Еще не приняв лекарств, отец с блаженной улыбкой обратился к матери:
— А знаешь, мне уже легче стало. Вот чудодей наш Васильевич!
— Он не столько лекарствами, как своими словами помогает, — сказала мать. — Вот уж доброй души человек!
Утром отцу стало значительно лучше. Когда пришел Гелех, родители со слезами на глазах благодарили его за лечение. Мать из сеней внесла в фартуке десяток яиц, поклонилась:
— Будьте добры, не откажитесь, возьмите. Простите, денег у нас нет…
Учитель рассердился:
— Ни-ни! И не просите, и не злите меня. — Затем задумчиво взглянул на Марию — она с такой мольбой смотрела на него! — сказал примирительно: — А коли так, я заплачу за них…

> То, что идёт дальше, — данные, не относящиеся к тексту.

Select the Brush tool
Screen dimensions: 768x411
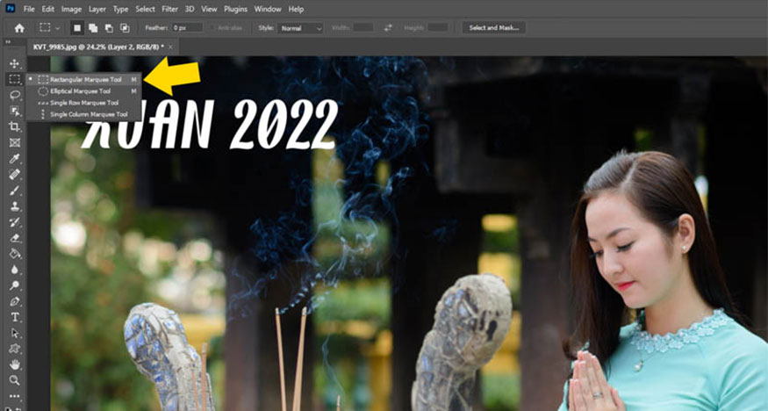15,191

Лесняк, как и предвидел Гелех, через два дня выздоровел. Он часто и тогда, и через много лет с сердечной благодарностью вспоминал, как учитель вылечил его от простудной болезни.
Теперь, конечно, не диво — вылечить от простуды. Но в те времена в деревне столько людей умирало преждевременно.
Так умер Санька Горлач, черноволосый, розовощекий парень с их улицы. Внезапно умер. Бабушка Михайлика говорила, что от солнечниц.
— А что такое солнечницы? — спрашивал Михайлик.
— В животе болело, — отвечала бабушка. — Ломило бедного, корчило. А учитель как раз в отъезде был.
Потом уже Гелех сказал, что у Саньки был гнойный аппендицит.
Но кто мог установить диагноз, кто мог подсказать, где искать спасения, если Гелеха не было в селе? Катар, язву и всякие другие желудочные заболевания называли одним непонятным и страшным словом — солнечницы.
Алексей Васильевич знал и хлеборобскую науку. В Сухаревке не было лугов и выпасов. Учитель посоветовал сеять травы, сам выписал семена суданки, люцерны, клевера…
Многих и радовала и удивляла доброта учителя. Каждую осень, когда поспевал виноград, Алексей Васильевич угощал им своих учеников, а нередко, наполнив янтарными гроздьями лукошки, отсылал их в самые бедные дворы, где было много детей или были больные.
Щедрость учителя сбивала с толку богачей, отличавшихся непомерной жадностью и скупостью. Когда в селе случились два пожара, подозрение пало на Корнея Рудокваса, далекого Ванжулова родича, тоже кулака. Сакий арестовал Корнея, и допрашивали его вместе с Гудковым в сельсовете. Рудоквас упорно отметал обвинение. Гудков между прочим спросил его:
— А кто, по-твоему, мог бы поджечь хату Гурия?